At the moment you have to use MI.from_arrays or MI.from_tuples
I think it would be nicer to be able to call MultiIndex directly (and have an orient argument, similar to some other functions). Perhaps even with a little guess work to decide what the user wants similar to other contructors.
Comment From: jtratner
this also has the advantage of making the self._constructor
more usable for MultiIndex
.
Comment From: jreback
pushing to 0.14. Is this covered by another issue? @jtratner
Comment From: jtratner
So far, all we are planning is to move those methods to Index and allow you to pass levels and labels to Index to construct a MultiIndex.
So not superseded by anything else. We could move from_arrays
into the
Index constructor because it's simple to check. (can only have hashable
objects in an index anyways). moving from tuples could be harder to do in a
backwards compatible way.
Comment From: jreback
closed by #6055
Comment From: hayd
@jreback Is this really fixed?
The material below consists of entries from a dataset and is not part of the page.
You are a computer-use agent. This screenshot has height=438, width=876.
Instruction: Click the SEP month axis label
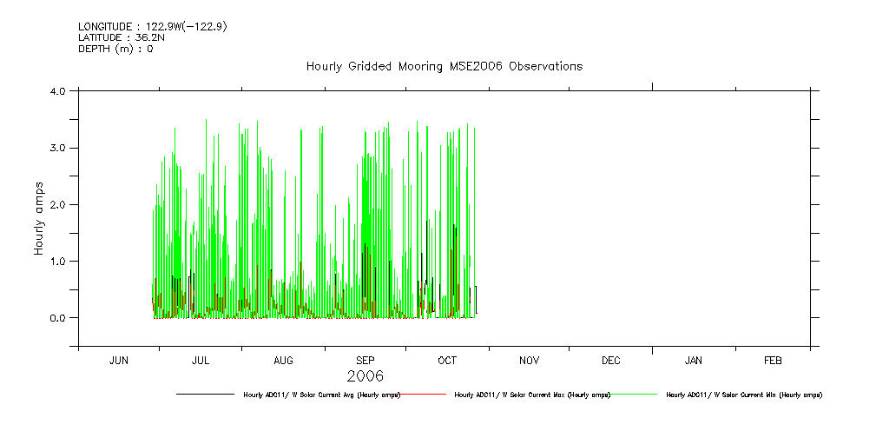coord(366,360)
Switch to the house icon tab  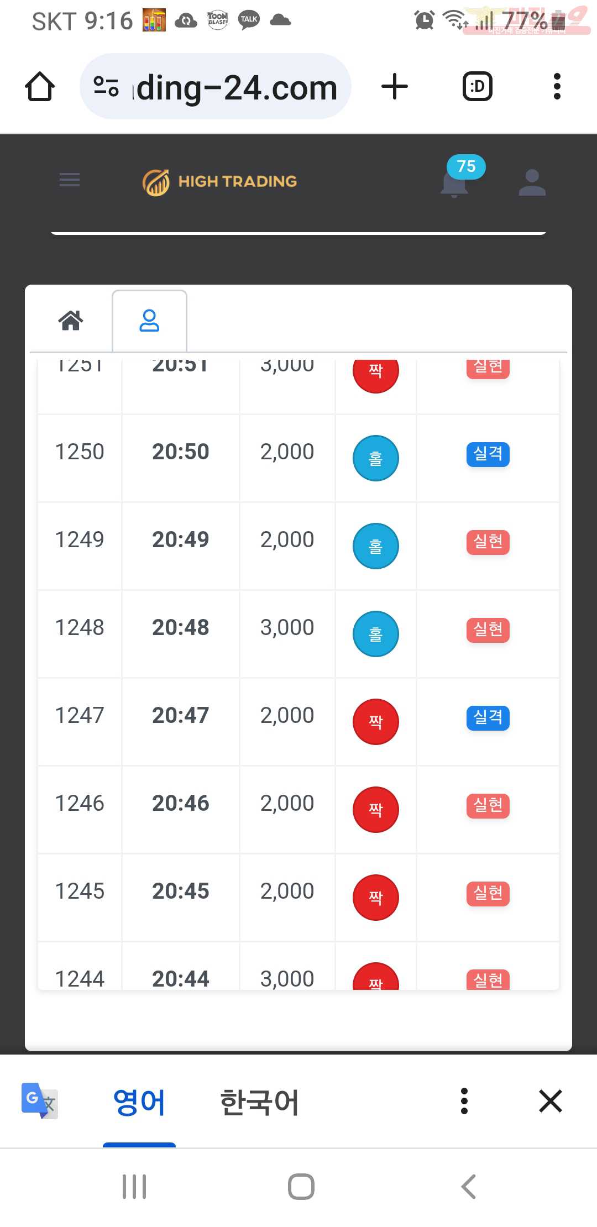(x=71, y=320)
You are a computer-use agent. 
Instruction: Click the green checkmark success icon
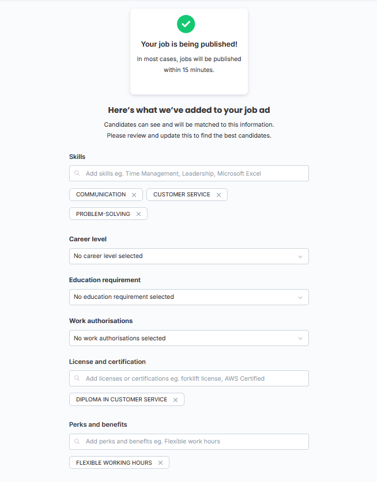pos(186,24)
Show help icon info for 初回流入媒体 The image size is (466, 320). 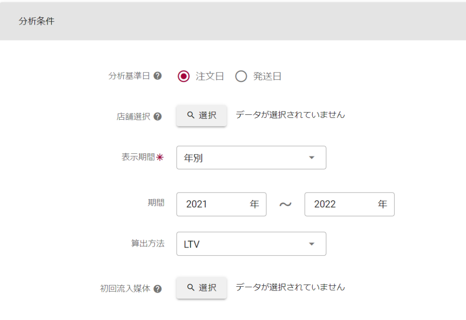[157, 289]
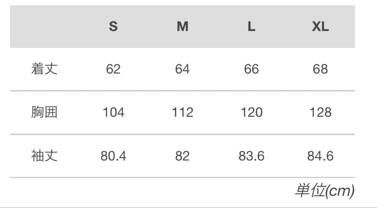This screenshot has width=377, height=208.
Task: Click the 袖丈 row label
Action: click(44, 156)
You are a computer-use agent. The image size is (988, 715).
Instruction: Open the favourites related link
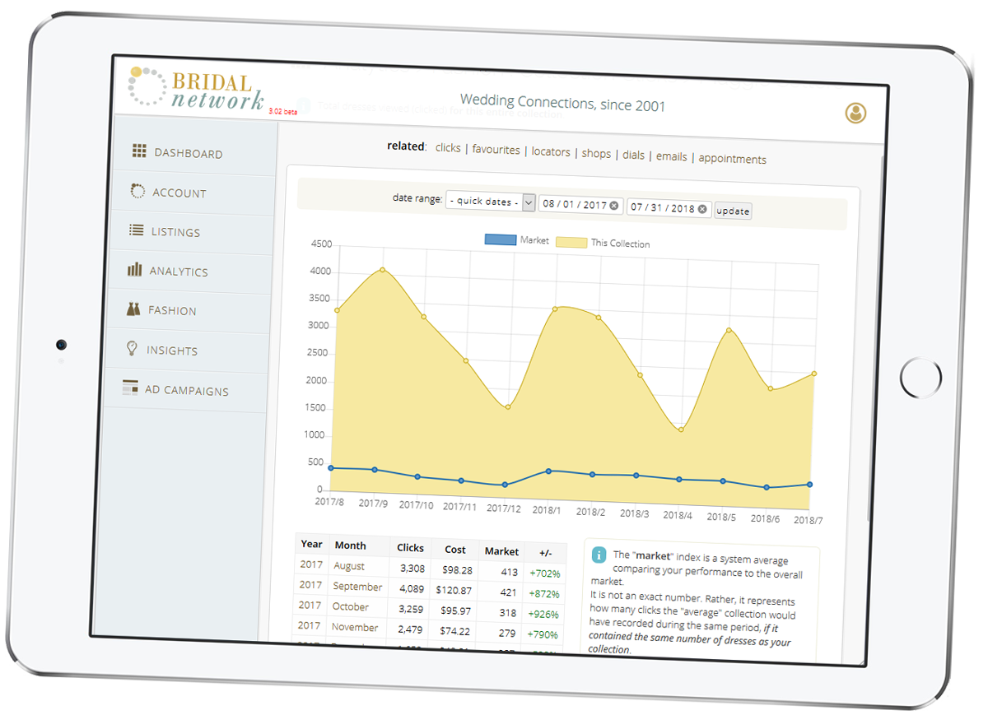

Intention was that this would create an mi:
pd.MultiIndex([(1, 2)]) # possible orient kwarg
atm you have to pass labels and levels...
Comment From: jreback
I think MultiIndex.from_product
'fixes' this, don't you
Comment From: hayd
Issue's intention was something like this:
In [11]: pd.MultiIndex([(1, 2)]) # would do pd.MultiIndex.from_tuples([(1, 2)])
Out[11]:
MultiIndex(levels=[[1], [2]],
labels=[[0], [0]])
In [12]: pd.MultiIndex([(1, 2)], orient=?) # would do pd.MultiIndex.from_arrays([(1, 2)])
Out[12]: Int64Index([1, 2], dtype='int64')
Perhaps this is not feasible with current constructor args... ?
Comment From: jreback
I am not sure what this buys you; their are 3 ways to create MI right now (with from_product being the most useful). Do we really need a 4th way? (and I don't think it possible to 'guess'); you are suggesting a keyword arg to MultiIndex basically select tuples/array/product?